The NFL calendar is so consistent for Seahawks fans. Things happen to fan bases at various points in time, every single year, in every NFL city at certain moments.

Currently, fans of teams are calling radio shows and asking whether their favorite club should pick up that player that just got cut for unknown reasons by that other team. They can’t believe Team X is letting go of Player Y because it seems like the acquiring of said player could be the big answer to all of their problems.

Does that sound too good to be true? It should, because it is.

The allure of the Past-His-Prime-Guy-You-Definitely-Heard-Of entrances fans all across the nation every February and early March. Whether it’s because of fantasy football or SportsCenter highlights or just because people remember the player being really good at some point in their lives, one thing we can count on is fans taking Microsoft Paint liberties with players and putting them in the home team’s uniform online, surrounded by hearts.

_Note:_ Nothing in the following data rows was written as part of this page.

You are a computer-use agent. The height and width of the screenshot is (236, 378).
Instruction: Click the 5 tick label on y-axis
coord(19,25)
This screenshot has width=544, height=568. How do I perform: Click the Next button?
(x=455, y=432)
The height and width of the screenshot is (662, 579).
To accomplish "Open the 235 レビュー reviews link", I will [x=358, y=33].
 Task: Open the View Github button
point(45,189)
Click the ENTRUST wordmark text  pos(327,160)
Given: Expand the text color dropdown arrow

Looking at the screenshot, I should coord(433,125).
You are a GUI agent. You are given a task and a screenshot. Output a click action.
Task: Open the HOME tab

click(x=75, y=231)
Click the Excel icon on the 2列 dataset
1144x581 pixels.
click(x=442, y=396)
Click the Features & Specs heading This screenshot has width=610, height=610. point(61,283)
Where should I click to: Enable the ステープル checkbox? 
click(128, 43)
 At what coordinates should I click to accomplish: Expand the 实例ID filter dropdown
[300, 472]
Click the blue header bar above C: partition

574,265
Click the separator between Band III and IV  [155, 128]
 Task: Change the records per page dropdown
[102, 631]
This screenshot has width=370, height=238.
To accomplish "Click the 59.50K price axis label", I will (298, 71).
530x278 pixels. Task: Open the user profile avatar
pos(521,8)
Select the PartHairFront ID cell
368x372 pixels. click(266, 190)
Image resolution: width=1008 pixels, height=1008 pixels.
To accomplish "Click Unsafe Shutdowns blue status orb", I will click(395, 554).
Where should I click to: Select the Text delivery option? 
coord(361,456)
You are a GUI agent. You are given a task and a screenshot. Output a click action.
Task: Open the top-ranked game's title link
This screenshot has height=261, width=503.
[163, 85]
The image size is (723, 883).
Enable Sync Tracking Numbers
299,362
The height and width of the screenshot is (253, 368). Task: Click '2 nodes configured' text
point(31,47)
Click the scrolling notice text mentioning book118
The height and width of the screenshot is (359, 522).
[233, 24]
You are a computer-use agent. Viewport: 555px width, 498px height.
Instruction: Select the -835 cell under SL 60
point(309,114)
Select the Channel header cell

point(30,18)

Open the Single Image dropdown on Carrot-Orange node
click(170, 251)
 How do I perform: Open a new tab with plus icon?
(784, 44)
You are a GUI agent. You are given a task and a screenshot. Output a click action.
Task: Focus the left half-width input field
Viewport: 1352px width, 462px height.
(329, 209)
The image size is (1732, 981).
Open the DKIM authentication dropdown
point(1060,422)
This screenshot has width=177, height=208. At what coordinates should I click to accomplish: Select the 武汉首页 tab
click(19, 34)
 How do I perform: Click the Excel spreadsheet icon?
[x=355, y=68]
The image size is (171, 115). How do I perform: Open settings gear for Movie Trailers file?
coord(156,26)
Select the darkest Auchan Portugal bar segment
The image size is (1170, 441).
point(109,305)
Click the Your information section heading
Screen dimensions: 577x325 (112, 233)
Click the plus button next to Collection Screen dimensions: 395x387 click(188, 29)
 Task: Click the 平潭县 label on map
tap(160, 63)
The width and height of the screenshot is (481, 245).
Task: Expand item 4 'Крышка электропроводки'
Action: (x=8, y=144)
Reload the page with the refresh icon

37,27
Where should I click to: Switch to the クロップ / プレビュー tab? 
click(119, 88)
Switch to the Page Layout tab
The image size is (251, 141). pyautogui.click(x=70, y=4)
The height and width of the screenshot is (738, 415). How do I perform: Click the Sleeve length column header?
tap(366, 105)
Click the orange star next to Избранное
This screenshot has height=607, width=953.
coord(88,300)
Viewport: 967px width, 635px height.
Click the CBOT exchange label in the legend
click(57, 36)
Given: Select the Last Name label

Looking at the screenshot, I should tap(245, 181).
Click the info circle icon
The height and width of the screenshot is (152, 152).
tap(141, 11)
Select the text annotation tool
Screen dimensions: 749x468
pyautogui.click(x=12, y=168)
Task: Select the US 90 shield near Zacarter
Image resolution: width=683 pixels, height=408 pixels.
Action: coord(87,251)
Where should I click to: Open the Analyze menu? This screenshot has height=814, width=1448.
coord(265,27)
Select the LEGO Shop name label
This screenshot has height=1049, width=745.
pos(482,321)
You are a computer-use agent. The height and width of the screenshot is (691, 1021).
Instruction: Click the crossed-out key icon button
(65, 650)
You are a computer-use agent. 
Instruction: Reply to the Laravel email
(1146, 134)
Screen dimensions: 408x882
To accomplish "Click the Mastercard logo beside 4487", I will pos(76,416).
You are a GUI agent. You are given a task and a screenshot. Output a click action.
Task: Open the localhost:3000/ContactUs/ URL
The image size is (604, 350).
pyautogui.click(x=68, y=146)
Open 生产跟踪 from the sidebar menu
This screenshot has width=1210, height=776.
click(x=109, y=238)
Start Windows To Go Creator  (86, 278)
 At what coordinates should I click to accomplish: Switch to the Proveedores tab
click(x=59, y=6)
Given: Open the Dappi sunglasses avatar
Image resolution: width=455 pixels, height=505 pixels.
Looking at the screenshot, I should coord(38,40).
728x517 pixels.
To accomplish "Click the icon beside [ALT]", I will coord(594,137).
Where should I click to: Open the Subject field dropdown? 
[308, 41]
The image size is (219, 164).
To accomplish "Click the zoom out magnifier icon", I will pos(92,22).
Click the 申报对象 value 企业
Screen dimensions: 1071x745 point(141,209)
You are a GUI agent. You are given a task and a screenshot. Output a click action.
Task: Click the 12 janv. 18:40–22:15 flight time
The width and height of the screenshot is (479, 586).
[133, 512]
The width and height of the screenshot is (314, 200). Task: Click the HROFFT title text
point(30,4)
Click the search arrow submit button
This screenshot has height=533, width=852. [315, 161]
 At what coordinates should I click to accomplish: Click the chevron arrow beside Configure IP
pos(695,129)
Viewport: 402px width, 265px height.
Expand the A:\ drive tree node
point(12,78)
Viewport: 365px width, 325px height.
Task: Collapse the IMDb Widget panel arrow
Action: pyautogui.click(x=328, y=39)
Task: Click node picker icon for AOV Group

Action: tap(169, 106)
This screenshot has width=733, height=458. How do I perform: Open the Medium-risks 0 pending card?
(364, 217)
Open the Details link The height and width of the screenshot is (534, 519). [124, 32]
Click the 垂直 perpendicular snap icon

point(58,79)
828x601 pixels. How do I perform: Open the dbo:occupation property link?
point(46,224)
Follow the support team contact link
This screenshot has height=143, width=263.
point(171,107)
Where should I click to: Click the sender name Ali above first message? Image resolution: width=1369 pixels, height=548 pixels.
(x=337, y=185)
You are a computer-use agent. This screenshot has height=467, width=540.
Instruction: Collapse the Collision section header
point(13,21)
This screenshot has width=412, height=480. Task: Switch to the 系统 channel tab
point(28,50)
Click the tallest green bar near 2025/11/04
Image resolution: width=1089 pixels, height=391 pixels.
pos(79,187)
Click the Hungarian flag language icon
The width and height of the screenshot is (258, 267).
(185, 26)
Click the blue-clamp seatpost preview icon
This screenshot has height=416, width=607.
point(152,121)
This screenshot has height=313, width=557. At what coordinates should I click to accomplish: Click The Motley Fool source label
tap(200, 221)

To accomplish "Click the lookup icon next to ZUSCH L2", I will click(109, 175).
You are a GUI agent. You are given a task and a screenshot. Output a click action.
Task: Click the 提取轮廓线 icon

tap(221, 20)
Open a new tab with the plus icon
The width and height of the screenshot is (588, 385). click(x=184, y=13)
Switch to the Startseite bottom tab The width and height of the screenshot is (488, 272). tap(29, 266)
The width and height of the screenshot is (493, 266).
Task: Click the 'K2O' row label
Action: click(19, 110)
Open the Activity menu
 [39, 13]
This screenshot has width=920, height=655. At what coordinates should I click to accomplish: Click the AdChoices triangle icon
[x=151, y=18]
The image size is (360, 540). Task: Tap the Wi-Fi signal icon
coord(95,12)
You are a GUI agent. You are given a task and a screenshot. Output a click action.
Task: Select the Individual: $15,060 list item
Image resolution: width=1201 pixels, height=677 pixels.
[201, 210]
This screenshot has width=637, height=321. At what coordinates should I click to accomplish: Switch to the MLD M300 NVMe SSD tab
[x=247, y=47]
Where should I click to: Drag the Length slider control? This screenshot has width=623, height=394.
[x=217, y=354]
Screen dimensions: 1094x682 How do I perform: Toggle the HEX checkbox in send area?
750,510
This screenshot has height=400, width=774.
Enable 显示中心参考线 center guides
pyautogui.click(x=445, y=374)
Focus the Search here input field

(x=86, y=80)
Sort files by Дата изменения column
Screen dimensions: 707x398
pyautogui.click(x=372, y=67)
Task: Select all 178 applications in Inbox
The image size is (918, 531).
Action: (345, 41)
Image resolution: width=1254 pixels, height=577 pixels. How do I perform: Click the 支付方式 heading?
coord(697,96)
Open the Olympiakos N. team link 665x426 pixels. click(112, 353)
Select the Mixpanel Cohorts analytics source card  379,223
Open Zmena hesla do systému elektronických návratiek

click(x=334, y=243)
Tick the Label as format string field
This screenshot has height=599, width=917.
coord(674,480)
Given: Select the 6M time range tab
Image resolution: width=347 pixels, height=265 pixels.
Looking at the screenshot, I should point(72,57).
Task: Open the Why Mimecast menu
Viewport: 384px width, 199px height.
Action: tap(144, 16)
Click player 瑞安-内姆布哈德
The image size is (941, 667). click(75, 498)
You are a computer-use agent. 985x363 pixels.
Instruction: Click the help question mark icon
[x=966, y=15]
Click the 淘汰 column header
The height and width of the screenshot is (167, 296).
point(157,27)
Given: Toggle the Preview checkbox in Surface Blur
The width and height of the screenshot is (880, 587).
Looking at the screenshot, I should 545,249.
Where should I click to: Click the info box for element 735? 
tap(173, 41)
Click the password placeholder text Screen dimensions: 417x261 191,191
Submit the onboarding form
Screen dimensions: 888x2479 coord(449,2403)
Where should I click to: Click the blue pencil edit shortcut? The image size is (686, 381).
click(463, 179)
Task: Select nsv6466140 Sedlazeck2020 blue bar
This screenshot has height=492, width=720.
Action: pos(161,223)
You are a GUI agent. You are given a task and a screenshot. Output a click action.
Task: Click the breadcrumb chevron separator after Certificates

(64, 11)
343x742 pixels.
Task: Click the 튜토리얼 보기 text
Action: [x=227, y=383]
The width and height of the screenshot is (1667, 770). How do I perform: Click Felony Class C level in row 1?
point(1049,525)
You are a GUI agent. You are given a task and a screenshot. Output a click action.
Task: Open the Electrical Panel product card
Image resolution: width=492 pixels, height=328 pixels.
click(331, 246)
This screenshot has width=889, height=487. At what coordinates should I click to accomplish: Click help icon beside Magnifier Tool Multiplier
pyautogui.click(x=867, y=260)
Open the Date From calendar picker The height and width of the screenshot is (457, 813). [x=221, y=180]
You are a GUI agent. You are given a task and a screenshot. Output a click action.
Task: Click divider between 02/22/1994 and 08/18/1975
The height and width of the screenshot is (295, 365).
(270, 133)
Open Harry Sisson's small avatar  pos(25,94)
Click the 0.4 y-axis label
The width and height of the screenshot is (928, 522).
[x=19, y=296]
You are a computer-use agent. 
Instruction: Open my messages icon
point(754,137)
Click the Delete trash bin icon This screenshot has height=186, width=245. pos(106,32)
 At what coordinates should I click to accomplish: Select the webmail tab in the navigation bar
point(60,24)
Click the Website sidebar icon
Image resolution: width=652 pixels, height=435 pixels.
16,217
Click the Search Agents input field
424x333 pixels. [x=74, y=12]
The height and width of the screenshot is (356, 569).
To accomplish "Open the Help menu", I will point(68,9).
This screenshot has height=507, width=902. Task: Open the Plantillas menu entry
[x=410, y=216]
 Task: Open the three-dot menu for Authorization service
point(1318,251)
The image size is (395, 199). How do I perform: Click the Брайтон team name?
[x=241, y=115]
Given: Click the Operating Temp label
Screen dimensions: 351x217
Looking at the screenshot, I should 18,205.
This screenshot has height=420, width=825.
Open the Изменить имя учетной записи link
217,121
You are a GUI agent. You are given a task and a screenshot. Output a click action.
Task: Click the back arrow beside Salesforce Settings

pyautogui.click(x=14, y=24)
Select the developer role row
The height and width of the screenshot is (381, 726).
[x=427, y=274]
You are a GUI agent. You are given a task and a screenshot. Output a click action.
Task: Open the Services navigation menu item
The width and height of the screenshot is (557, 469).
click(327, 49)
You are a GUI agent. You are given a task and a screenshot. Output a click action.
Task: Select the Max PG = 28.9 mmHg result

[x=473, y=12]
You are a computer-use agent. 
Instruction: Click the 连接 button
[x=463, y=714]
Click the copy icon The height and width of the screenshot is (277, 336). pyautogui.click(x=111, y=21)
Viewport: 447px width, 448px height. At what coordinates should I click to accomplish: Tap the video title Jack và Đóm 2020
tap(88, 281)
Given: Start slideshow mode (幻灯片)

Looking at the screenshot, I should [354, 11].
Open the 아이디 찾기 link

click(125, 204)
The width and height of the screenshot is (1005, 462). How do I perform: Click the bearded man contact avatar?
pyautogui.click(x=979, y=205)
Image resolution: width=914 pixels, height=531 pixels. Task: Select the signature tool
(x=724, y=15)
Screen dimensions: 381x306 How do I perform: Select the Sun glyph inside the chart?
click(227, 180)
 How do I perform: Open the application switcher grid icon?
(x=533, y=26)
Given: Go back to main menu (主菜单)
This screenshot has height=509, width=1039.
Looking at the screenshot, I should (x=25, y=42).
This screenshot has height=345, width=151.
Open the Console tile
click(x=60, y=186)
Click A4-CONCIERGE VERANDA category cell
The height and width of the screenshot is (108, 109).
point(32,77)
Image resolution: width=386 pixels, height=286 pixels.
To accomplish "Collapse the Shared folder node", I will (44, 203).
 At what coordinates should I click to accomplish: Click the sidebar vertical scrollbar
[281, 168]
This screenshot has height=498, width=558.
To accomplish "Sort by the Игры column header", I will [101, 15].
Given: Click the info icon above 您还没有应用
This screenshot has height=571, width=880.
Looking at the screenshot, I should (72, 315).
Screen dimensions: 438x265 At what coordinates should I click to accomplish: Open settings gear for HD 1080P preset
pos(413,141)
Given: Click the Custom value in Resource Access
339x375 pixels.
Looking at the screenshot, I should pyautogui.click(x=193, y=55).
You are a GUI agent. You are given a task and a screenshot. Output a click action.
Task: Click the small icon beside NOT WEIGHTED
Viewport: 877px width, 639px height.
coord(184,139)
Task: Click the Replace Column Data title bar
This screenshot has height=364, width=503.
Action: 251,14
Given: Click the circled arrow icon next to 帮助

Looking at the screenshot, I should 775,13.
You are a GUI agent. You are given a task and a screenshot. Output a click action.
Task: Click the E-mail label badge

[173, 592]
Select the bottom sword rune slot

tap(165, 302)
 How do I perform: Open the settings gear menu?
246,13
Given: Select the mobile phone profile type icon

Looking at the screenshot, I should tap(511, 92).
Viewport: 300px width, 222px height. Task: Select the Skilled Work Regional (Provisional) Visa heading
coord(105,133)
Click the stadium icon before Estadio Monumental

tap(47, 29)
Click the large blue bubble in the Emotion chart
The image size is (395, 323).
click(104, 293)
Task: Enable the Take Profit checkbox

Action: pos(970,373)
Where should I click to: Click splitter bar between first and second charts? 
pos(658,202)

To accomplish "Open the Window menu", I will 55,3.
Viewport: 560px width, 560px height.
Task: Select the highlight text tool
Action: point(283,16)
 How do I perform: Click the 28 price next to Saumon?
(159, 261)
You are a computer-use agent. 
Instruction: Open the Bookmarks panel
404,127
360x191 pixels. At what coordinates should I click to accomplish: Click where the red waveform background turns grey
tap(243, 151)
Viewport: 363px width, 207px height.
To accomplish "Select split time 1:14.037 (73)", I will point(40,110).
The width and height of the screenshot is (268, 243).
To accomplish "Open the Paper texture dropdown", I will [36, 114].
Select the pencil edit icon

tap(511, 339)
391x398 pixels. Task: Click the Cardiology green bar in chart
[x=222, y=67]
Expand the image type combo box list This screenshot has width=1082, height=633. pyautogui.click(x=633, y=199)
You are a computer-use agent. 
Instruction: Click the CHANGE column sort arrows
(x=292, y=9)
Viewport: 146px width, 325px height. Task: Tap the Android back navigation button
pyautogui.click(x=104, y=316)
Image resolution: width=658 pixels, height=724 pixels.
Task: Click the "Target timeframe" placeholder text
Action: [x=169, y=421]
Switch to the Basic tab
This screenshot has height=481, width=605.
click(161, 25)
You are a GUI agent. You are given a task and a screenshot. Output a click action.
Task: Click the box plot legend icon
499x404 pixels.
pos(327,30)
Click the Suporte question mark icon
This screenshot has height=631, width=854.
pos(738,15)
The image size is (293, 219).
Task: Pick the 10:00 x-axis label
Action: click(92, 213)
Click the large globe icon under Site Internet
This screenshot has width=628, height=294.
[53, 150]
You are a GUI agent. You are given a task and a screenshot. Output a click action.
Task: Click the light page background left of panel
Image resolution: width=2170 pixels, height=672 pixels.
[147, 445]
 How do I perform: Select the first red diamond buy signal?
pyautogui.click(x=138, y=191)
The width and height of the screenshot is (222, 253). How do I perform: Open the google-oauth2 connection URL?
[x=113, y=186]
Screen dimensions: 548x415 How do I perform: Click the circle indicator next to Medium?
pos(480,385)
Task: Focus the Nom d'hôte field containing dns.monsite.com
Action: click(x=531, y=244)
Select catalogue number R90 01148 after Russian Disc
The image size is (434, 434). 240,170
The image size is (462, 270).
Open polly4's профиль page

Heck, even actual NFL front offices get caught up in this utopian whirlpool. Seahawks GM John Schneider was hit with an arrow named Cary Williams by a Seattle-based cupid just a year ago, signing the recently released cornerback to a 3-year, $18M contract last March that thankfully was terminated halfway through the first season, though the damage had already been done both on the field and to the salary cap.

In just the past couple of weeks, we’ve seen these well-known players hit the unemployment line: Riley Cooper, Will Beatty, Geoff Schwartz, Joique Bell, Jermon Bushrod, Randy Starks, Chris Long, James Laurinaitis, Antonio Cromartie and Marques Colston.

So the question is- should the Seahawks sign any or all of these guys to contracts? Would these vets that have been there, done that bridge the small gap between playoff casualty and Super Bowl champion that exists for Seattle?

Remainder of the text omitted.